# ASSIGNMENT A
In the article about the UCSD lawsuit, what reason does USC's statement give for its surprise and disappointment? Answer in one to three sentences.
# ASSIGNMENT B
Rewrite the article about the UCSD lawsuit from "The UCSD lawsuit, formally" to "and civil conspiracy.", replacing "civil conspiracy" with "unfair competition".

Scientist Paul Aisen left UCSD last month to head a new Alzheimer's institute founded by USC in San Diego. Eight staffers went with him.

The suit alleges Aisen and USC conspired to take federal funding, data and employees from UCSD, the Los Angeles Times reported Sunday (http://lat.ms/1HaJWAF ).

Universities commonly recruit or poach faculty from one another, but lawsuits arising from those recruitments are rare, the newspaper said.

The UCSD lawsuit, formally filed by UC regents, accuses USC and the other defendants of going beyond normal recruitment to commit contract interference, computer wrongdoing and civil conspiracy.

UC San Diego said it has been deprived of access to data from the Alzheimer's project because of violations by Aisen and the other defendants and potentially could lose hundreds of millions of dollars in federal and private funding. The University of California is seeking an unspecified amount of money, to be determined through a jury trial.

USC denied wrongdoing and said it simply successfully recruited a prestigious scientist.

"We are surprised and disappointed that the University of California, San Diego elected to sue its departing faculty member and his team, as well as USC, rather than manage this transition collaboratively, as is the well-accepted custom and practice in academia," USC said in a statement.

Aisen did not provide a comment about the lawsuit and its allegations, acknowledging in an email only that he had received an interview request.

Aisen is best known for leading the Alzheimer's Disease Cooperative Study, or ADCS, a nationwide effort to speed up getting promising Alzheimer's treatments to patients. Funded by the National Institute on Aging, the study has been based at UC San Diego since its creation in 1991.

# DATA UNDER STUDY
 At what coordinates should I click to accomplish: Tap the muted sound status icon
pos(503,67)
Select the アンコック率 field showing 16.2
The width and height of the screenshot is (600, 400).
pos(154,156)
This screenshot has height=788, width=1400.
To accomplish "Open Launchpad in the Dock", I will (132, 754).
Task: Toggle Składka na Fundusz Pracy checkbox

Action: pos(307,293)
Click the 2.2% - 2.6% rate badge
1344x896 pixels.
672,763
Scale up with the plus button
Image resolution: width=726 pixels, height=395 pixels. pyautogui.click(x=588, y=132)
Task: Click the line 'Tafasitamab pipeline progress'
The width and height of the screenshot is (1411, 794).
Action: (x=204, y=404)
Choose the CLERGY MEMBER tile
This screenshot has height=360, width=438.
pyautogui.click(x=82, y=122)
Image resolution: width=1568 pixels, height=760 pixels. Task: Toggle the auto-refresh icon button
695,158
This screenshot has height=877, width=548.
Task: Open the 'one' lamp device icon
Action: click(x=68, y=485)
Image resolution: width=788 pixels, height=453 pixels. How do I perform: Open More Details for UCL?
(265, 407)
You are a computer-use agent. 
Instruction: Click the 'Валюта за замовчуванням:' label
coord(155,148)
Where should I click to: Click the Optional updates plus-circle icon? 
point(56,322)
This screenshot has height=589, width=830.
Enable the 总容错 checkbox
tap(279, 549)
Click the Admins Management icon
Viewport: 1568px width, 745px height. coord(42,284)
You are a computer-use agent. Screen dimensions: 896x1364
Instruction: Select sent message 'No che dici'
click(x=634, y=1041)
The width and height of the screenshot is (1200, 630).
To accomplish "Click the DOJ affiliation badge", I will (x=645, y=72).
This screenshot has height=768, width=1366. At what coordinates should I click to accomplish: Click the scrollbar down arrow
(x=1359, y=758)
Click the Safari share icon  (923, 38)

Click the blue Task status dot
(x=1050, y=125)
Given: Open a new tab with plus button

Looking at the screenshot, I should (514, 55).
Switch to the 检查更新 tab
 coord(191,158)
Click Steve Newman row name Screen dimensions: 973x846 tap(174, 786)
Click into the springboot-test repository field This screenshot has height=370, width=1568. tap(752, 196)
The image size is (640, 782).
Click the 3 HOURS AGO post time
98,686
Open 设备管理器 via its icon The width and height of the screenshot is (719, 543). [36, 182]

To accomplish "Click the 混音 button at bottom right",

# EXERCISE SOLUTION A
USC said UC San Diego chose to sue its departing faculty member, his team and USC instead of managing the transition collaboratively. USC called collaboration the well-accepted custom and practice in academia.

# EXERCISE SOLUTION B
The UCSD lawsuit, formally filed by UC regents, accuses USC and the other defendants of going beyond normal recruitment to commit contract interference, computer wrongdoing and unfair competition.